▶ [RECORDED DATA]

____

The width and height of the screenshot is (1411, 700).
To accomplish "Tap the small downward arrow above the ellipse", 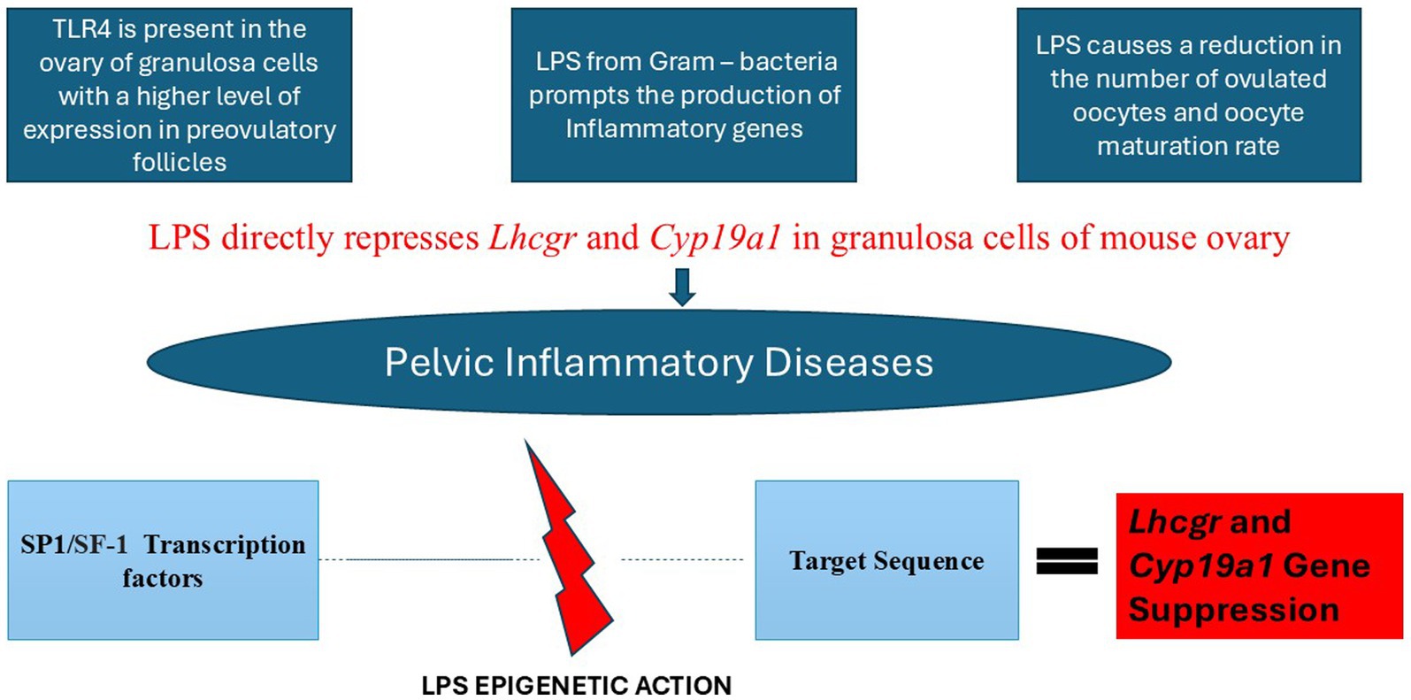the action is pyautogui.click(x=682, y=288).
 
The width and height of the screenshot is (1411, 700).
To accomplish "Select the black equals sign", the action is pyautogui.click(x=1067, y=561).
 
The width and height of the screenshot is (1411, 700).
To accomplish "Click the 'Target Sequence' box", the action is pyautogui.click(x=887, y=560).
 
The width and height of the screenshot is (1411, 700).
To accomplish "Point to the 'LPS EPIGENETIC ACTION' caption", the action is pyautogui.click(x=577, y=686).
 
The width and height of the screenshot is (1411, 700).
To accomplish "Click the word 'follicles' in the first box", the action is pyautogui.click(x=180, y=163).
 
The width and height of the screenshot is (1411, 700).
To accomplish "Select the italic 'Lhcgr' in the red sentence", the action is pyautogui.click(x=533, y=238).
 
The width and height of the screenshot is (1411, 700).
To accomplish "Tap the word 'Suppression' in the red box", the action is pyautogui.click(x=1233, y=610).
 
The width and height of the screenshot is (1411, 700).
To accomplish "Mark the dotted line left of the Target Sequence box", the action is pyautogui.click(x=682, y=559).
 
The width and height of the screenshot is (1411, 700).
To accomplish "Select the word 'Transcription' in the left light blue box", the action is pyautogui.click(x=225, y=545).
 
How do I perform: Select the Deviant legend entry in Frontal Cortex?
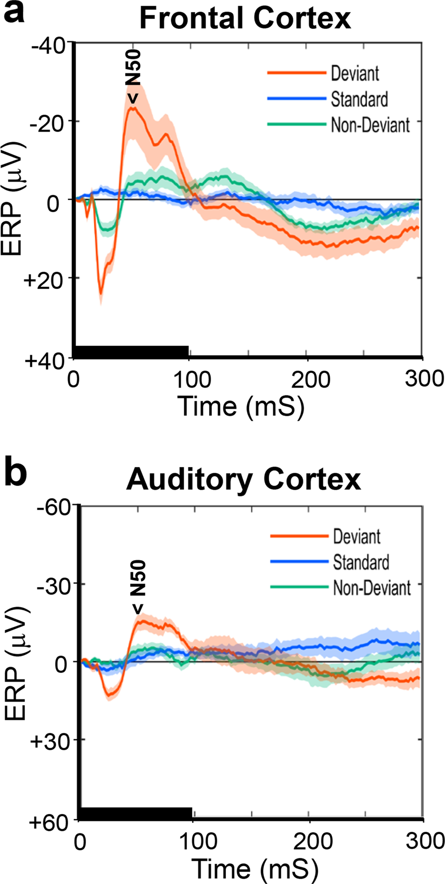point(354,73)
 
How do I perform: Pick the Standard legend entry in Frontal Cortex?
point(359,99)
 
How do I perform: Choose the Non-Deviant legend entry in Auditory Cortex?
point(371,588)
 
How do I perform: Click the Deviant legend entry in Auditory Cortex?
point(357,537)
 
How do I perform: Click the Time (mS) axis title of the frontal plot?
point(241,406)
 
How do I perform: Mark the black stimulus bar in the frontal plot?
point(132,351)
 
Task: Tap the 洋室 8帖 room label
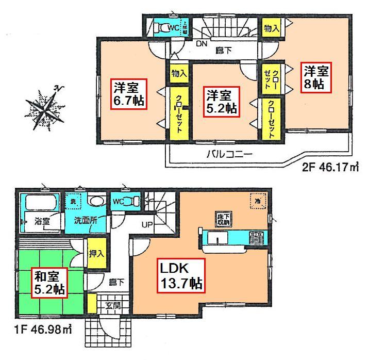(x=314, y=77)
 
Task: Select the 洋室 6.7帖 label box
(x=128, y=94)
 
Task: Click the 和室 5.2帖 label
(x=49, y=283)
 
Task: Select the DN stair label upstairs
(x=201, y=44)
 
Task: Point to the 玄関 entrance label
(x=113, y=305)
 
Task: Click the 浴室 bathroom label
(x=42, y=220)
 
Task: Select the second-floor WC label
(x=174, y=28)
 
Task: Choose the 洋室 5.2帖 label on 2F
(x=222, y=102)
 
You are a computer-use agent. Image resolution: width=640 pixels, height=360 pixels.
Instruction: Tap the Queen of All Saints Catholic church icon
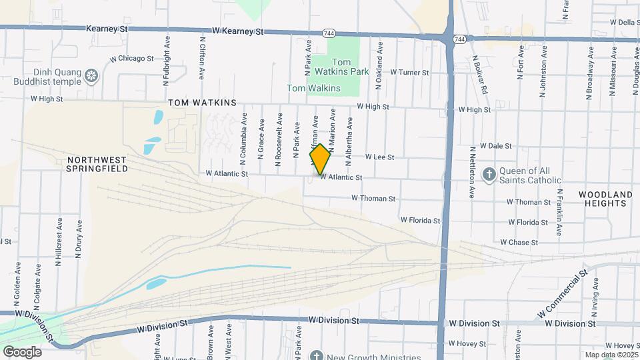(489, 174)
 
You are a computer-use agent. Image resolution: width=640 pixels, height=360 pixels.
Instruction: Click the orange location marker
(320, 159)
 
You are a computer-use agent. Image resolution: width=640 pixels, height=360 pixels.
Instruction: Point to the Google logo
(22, 351)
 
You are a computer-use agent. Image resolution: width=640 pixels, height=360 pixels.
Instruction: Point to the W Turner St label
(409, 72)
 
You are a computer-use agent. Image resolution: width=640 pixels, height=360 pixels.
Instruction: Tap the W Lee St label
(380, 157)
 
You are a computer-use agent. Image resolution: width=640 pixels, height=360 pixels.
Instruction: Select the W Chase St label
(518, 242)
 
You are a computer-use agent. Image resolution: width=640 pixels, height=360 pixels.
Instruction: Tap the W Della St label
(625, 22)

____

▶ [PROBLEM DETAILS]
Reproduce the material from the line with "Task: Choose the 洋室 5.2帖 label on 2F" through the end of the material, renaming "label" to "caption" everywhere in that span and changing nothing else. Leave the pictures out.

▶ [ANSWER TO THIS EXERCISE]
Task: Choose the 洋室 5.2帖 caption on 2F
(x=222, y=102)
 
You are a computer-use agent. Image resolution: width=640 pixels, height=360 pixels.
Instruction: Tap the Queen of All Saints Catholic church icon
(489, 174)
 
You are a computer-use agent. Image resolution: width=640 pixels, height=360 pixels.
Instruction: Click the orange location marker
(320, 159)
 
You are a computer-use agent. Image resolution: width=640 pixels, height=360 pixels.
Instruction: Point to the Google logo
(22, 351)
 
You are a computer-use agent. Image resolution: width=640 pixels, height=360 pixels.
Instruction: Point to the W Turner St caption
(409, 72)
 
You are a computer-use agent. Image resolution: width=640 pixels, height=360 pixels.
Instruction: Tap the W Lee St caption
(380, 157)
 
You are a computer-use agent. Image resolution: width=640 pixels, height=360 pixels.
Instruction: Select the W Chase St caption
(518, 242)
 
You are a computer-use agent. Image resolution: width=640 pixels, height=360 pixels.
Instruction: Tap the W Della St caption
(625, 22)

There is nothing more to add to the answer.